Vendo o resultado da cena, Chapeuzinho não se conteve: colocou o dedo na cara do Caçador, chamando-o de sexista, pois, ora, até parece que uma menina jovem e empoderada precisa da interferência de um homem para que suas diferenças com um Lobo fossem resolvidas!!! Naquele momento, Chapeuzinho sabia duas coisas: 1 - em quem o Caçador votou; e 2 - Como a cultura do machismo perpetuou-se no cotidiano.
Não vendo outra opção, o Lobo mostrou o guarda-roupas onde estava escondida a Vovozinha. Lobo e Vovó pediram desculpas à Chapeuzinho Vermelho, mas ela já estava com o notebook ligado, com uma versão original do Windows 10 e com anti-vírus pago pelo ano de 2019, recém-formatado. Ali, digitou um Termo de Conduta, no Word (também licenciado) na qual combinava com o Lobo de que haveria de manter uma distância segura dela e de sua Vovó, pois a experiência fora traumatizante para a menina.

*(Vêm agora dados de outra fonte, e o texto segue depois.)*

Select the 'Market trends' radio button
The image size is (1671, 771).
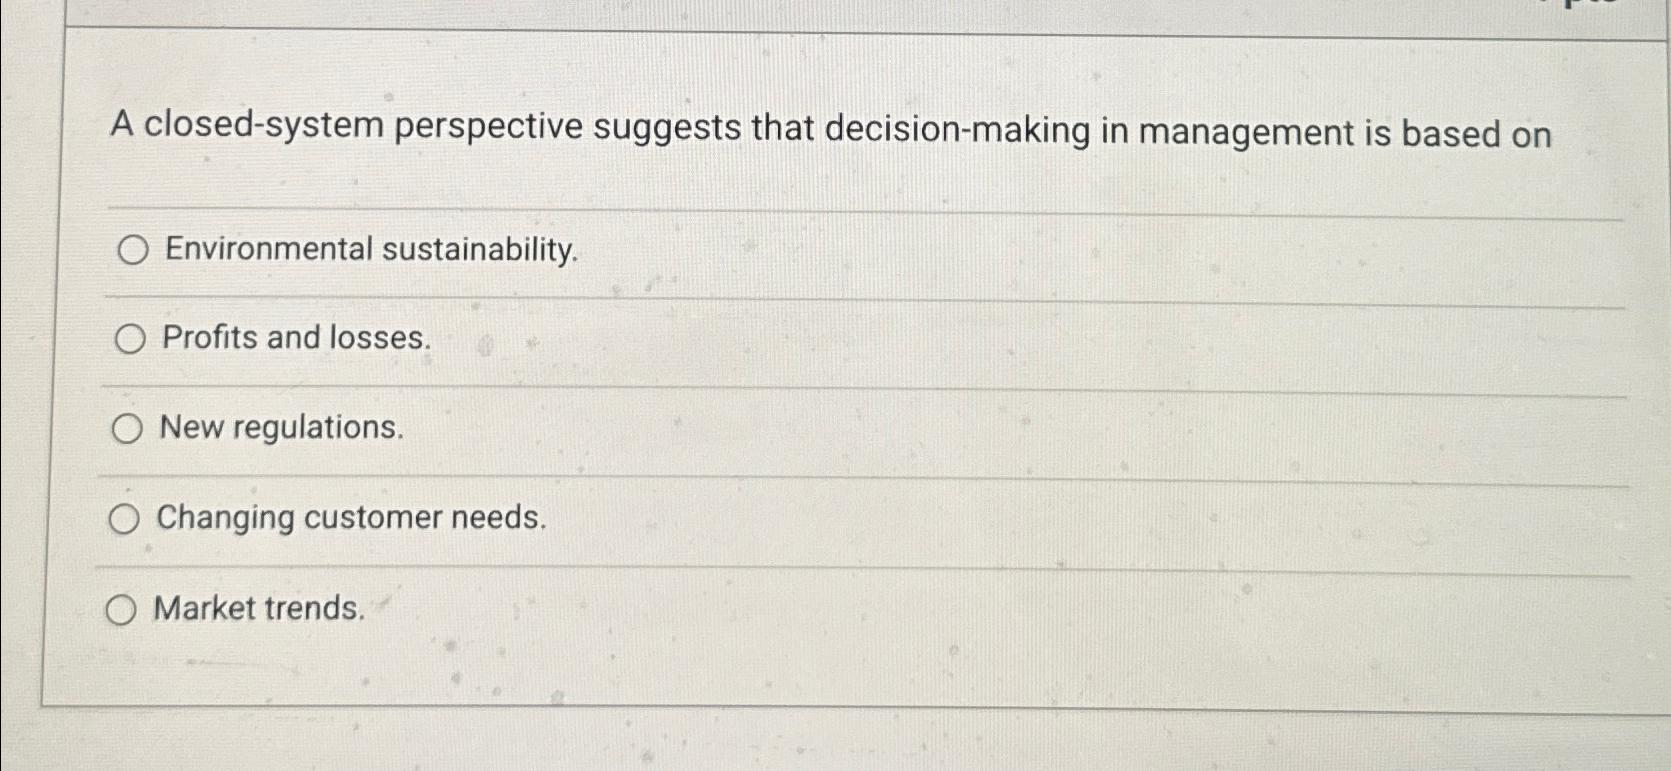click(x=121, y=609)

Assinaram digitalmente e Chapeuzinho enviou o Termo para o cartório, para reconhecimento e, posteriormente, para seus advogados. Temendo um processo, o Lobo nunca mais foi visto a menos de 200 metros de Chapeuzinho e/ou sua avó. O caçador ainda responde a processo por invasão de propriedade.
E eles viveram felizes para sempre. Digo, não é da nossa conta o que eles fizeram com suas vidas, certo?
- FIM -
Confesso que a história não é minha, eu a li na faculdade, em um livro que jamais encontrei uma segunda vez, na primeira década de 2000, chamado "Fábulas Infantis Politicamente Corretas". Esqueci o nome do autor, também. Mas lembro da leitura ser divertidíssima, então para esse texto, só precisei atualizar algumas coisas, mas mantive o "politicamente correto".
E, vou te dizer, é um saco escrever assim. O livro era dos anos 80, e já havia o chamado "mimimi psicopedagógico", atualmente conhecido como "Geração Nutella".
Se precisarem de mim, estou em um cantinho, chorando.